> **Work order**: Find each line below that includes "Silver", then copy it.

*** Supplied information ***

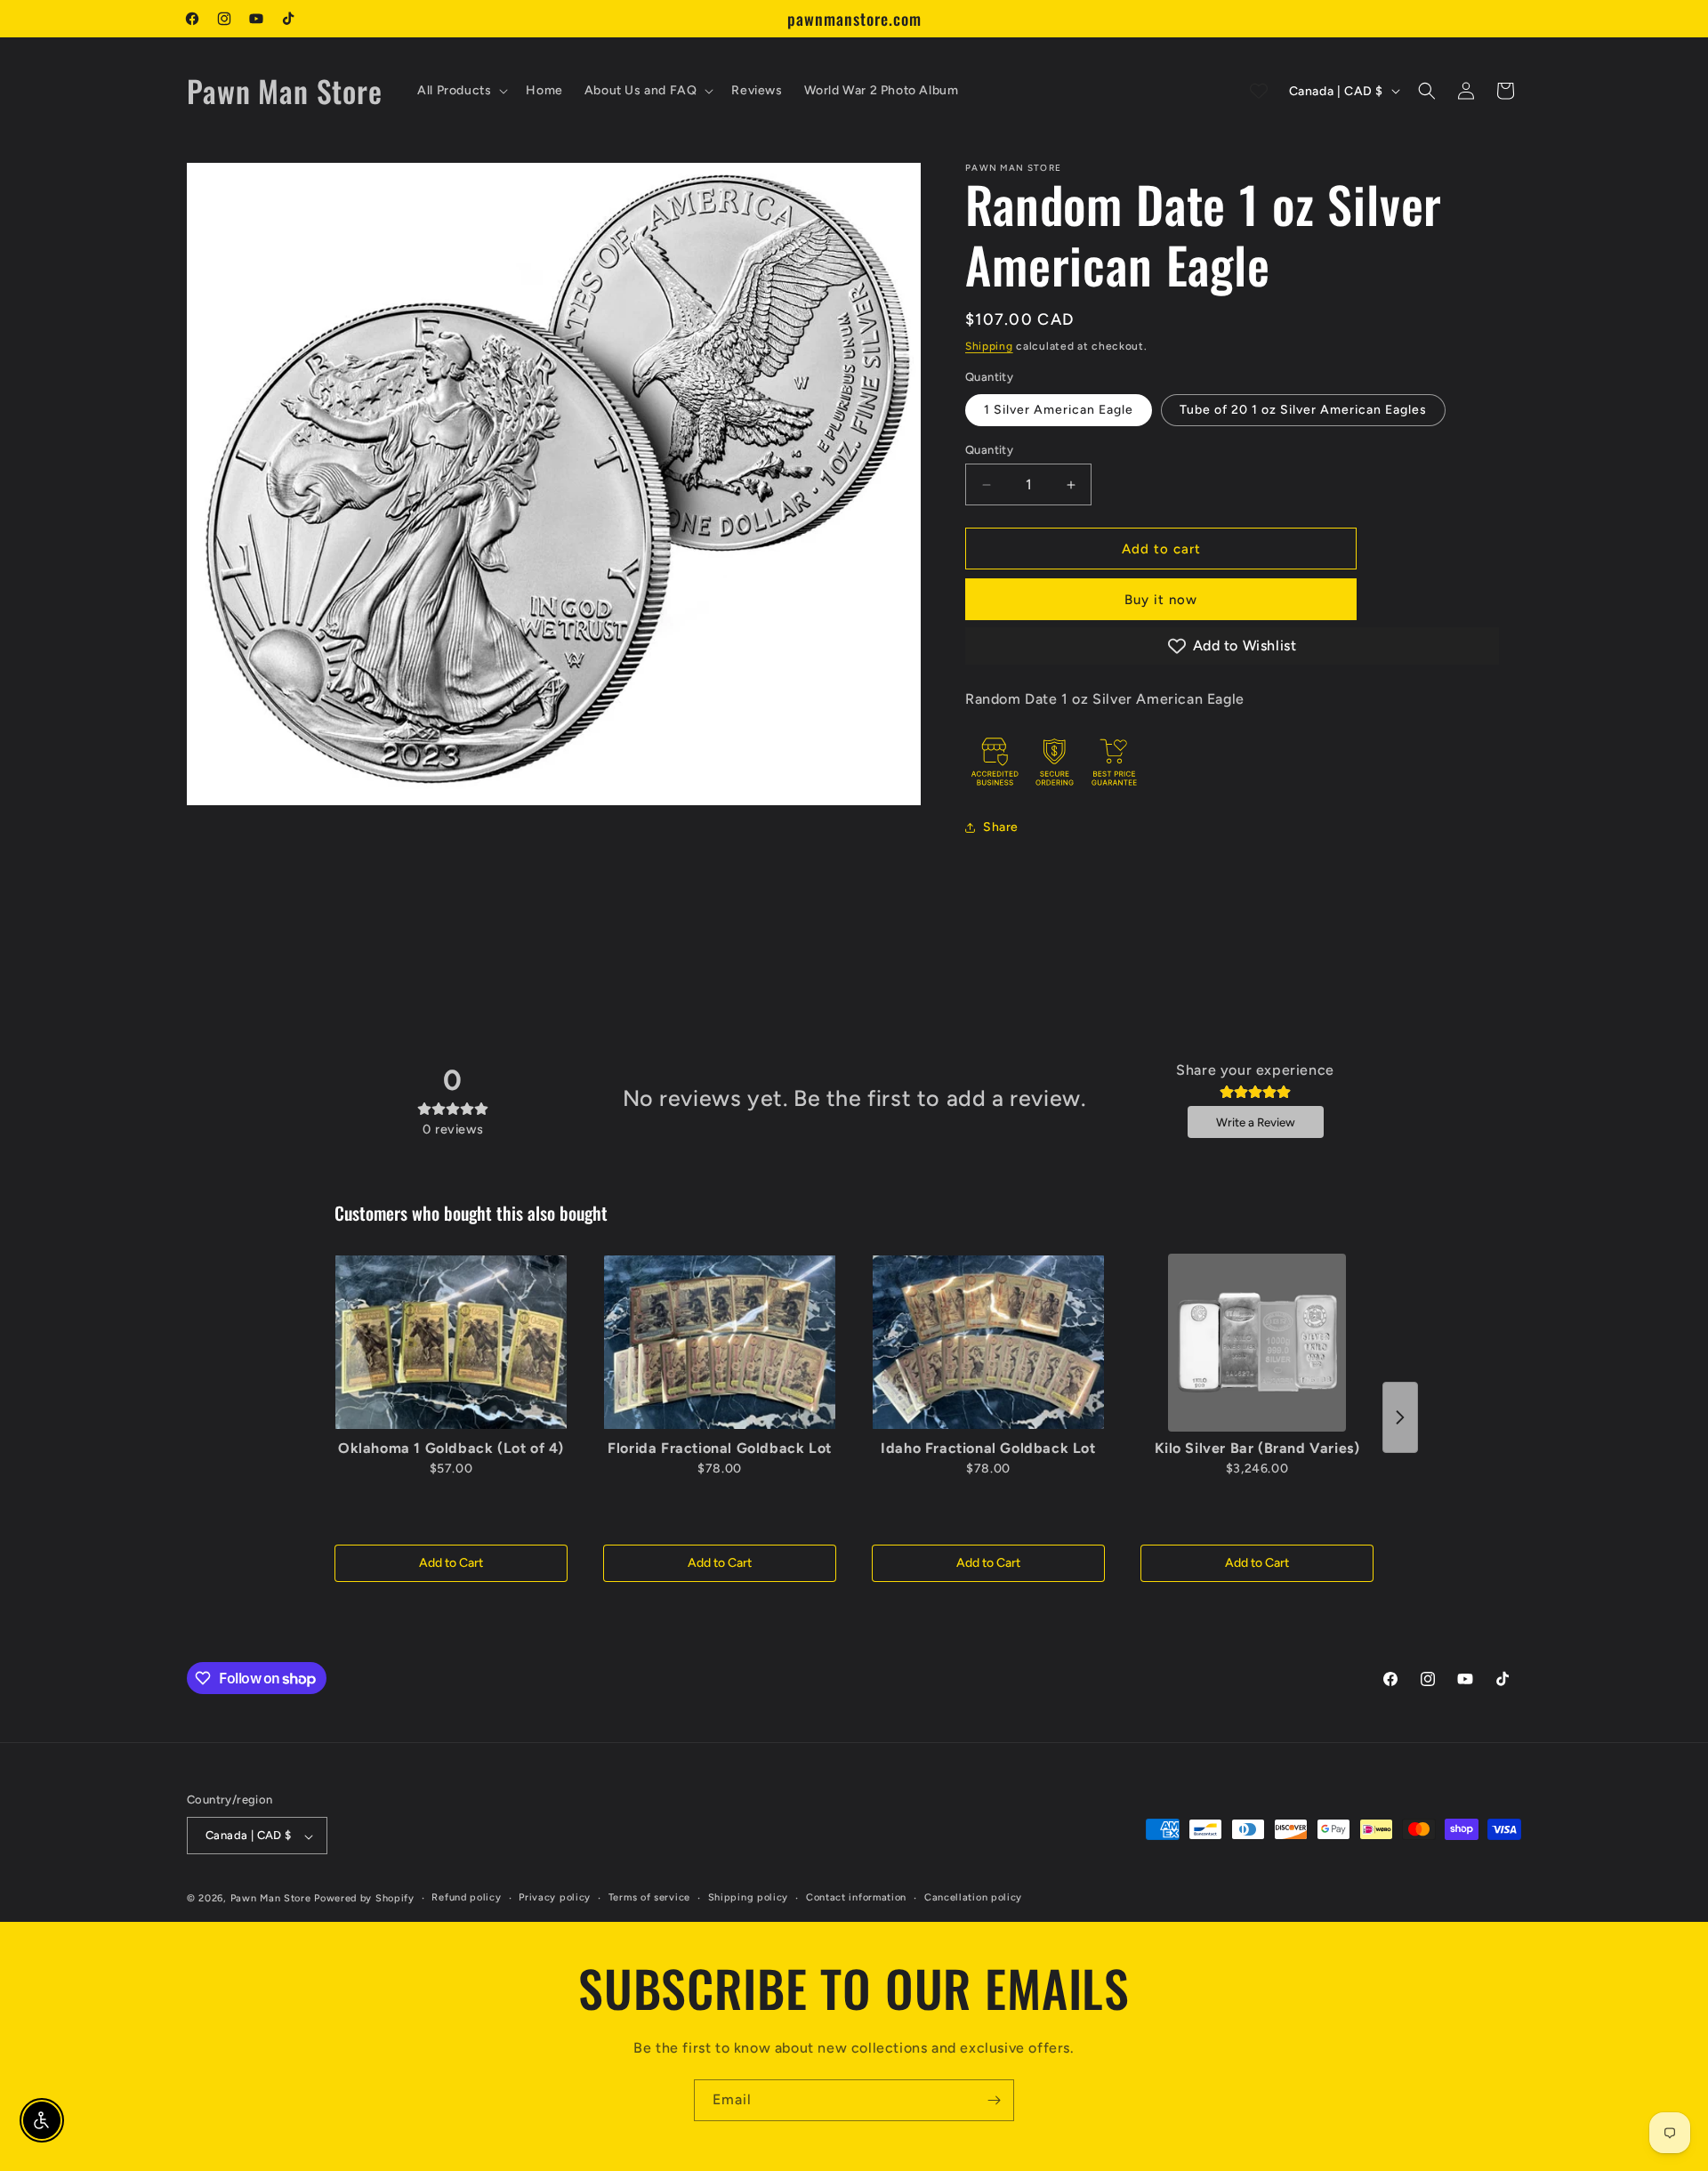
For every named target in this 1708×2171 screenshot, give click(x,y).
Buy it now (1160, 600)
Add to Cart (451, 1562)
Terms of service (649, 1897)
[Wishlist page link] (1259, 91)
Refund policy (466, 1897)
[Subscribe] (993, 2100)
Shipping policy (748, 1897)
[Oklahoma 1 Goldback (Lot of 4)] (451, 1343)
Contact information (856, 1897)
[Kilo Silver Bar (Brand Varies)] (1257, 1343)
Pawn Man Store (270, 1899)
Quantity (989, 449)
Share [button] (1001, 827)
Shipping (989, 346)
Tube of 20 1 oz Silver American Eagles (1303, 409)
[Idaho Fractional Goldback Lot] (988, 1343)
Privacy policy (555, 1897)
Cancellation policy (973, 1897)
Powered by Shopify (364, 1899)
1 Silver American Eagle (1058, 409)
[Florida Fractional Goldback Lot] (719, 1343)
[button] (461, 90)
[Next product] (1400, 1417)
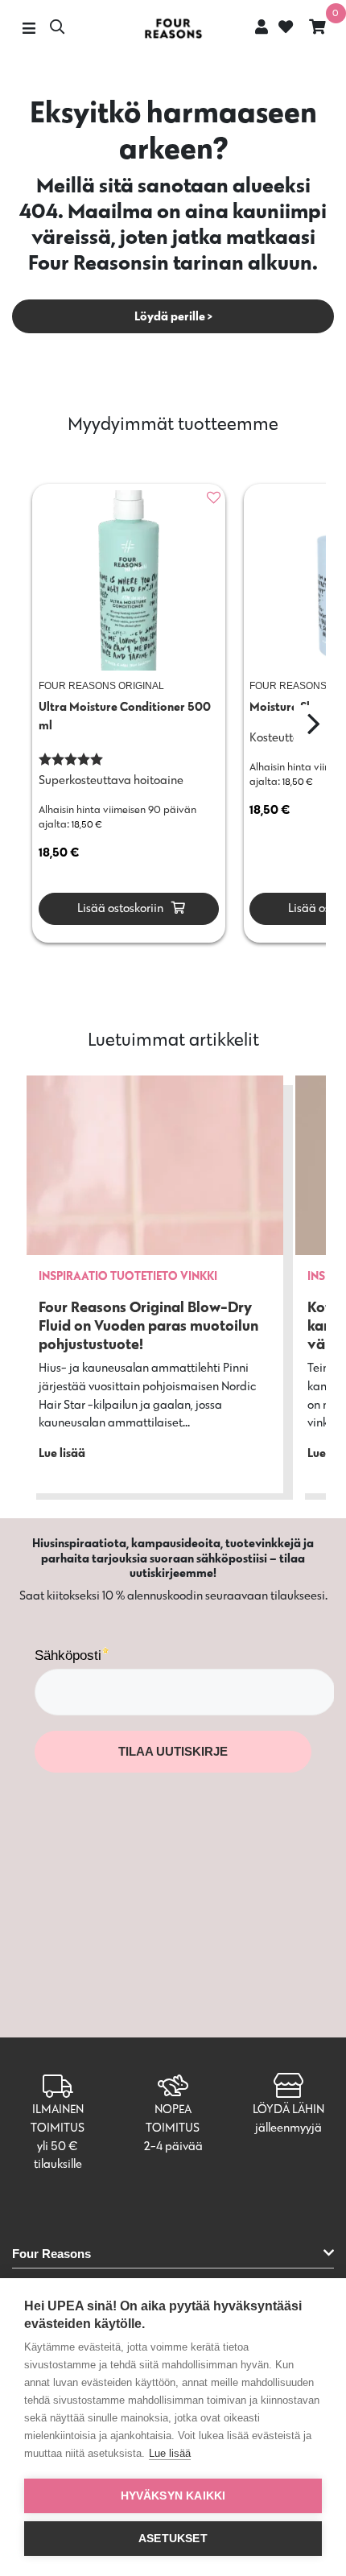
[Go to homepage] (173, 28)
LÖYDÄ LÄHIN (288, 2108)
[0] (317, 28)
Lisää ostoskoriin (119, 907)
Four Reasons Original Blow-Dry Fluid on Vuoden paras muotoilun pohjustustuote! (148, 1325)
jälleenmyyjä (288, 2127)
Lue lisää (170, 2453)
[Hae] (57, 29)
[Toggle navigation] (28, 28)
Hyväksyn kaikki (173, 2496)
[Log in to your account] (261, 26)
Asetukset (173, 2539)
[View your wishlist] (284, 28)
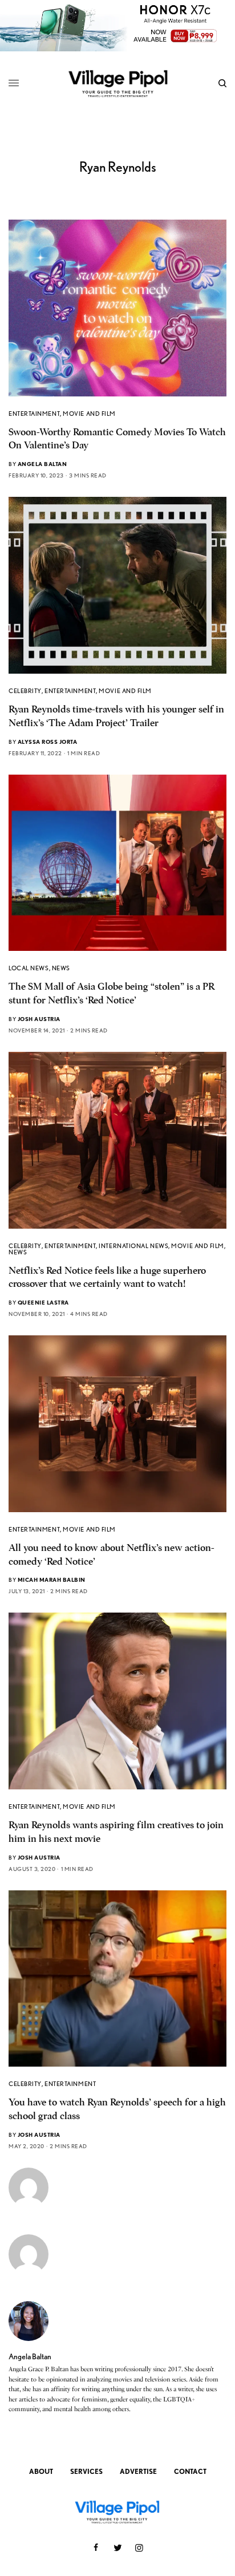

*** End of Supplied information ***

> **Output below**:
[Kilo Silver Bar (Brand Varies)] (1257, 1343)
Tube of 20 1 oz Silver American Eagles (1303, 409)
1 Silver American Eagle (1058, 409)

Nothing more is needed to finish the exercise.